You Think That It Cannot Get Worse...


 

 

Ashes 2013

 

And it gets worse

 

January 4th 2014

 
 

Little over half an hour into the morning session an innings defeat inside two days looked an odds-on bet. A pitch that looked totally innocuous for the England attack, looked unplayable for the Australians. A total well under 100 looked likely and with it, a humiliating follow-on when the follow on target was just 127. In the end, some slogging from Broad and Rankin against the change bowlers saved the follow on. It was hard to avoid thinking that Michael Clarke wanted to avoid the need to take a decision. As soon as the stand became annoying, back came Mitch Johnson and immediately brought an end to proceedings.
What have England learnt? There are various things:

·         The inadequacies of the side can no longer be ignored. Neither the batting nor the bowling are competitive.

·         Boyd Rankin looks like a fourth seamer at  best, with neither the pace nor the accuracy nor, for that matter, the guile to defeat the best.

·         A genuinely fast, 90mph+, bowler is a must.

·         Jonny Bairstow is not good enough either as a wicket-keeper or as a batsman.

·         Alistair Cook seems to struggle for ideas when under pressure.

·         Even the younger players like Joe Root are getting burnt out. Root has gone from being the young revelation of the side, to being a nervous wreck whose feet are encased in concrete. The high-intensity regime, where every aspect of the players’ lives is controlled is taking its toll.
There has been a “don’t blame the bowlers” attitude through this tour, but this match has shown more clearly than any other that the bowling, Stuart Broad apart, has been insipid. On a pitch that the Australians, even the friendly-paced Peter Siddle, made look impossible, the England bowlers rarely looked dangerous. Ben Stokes has had a good match, but he was somewhat flattered by his figures and averages a modest 35 with the bat and 33 with the ball in the series. That this makes him England’s outstanding performer shows how poorly the rest have played. KP is the only other batman to average over 30 and Stuart Broad is the only bowler to average under 30.
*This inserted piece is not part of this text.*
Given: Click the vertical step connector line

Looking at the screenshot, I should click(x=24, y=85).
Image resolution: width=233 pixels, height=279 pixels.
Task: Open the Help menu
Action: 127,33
Australia have won in the same way that England did last summer. Even when their top order has failed – and it has in almost every Test – the last five wickets have rescued the situation. England have not had an enforcer to clean up the tail whereas, last summer, the situation was reversed: England scored bucketloads of runs with the tail, while Australia’s usually folded. In this series, the England tail has barely scored a run and, if someone has started to prove a nuisance, Johnson or Harris has been summoned to restore order quickly.
Once again, in the second innings, the top four fell cheaply: at 91-4 England just had an opening to restore some dignity, but that door has been slammed shut… again. The end will almost certainly come today and, if it does not, it will only be because Michael Clarke has batted on into the afternoon until the lead has surpassed all reason.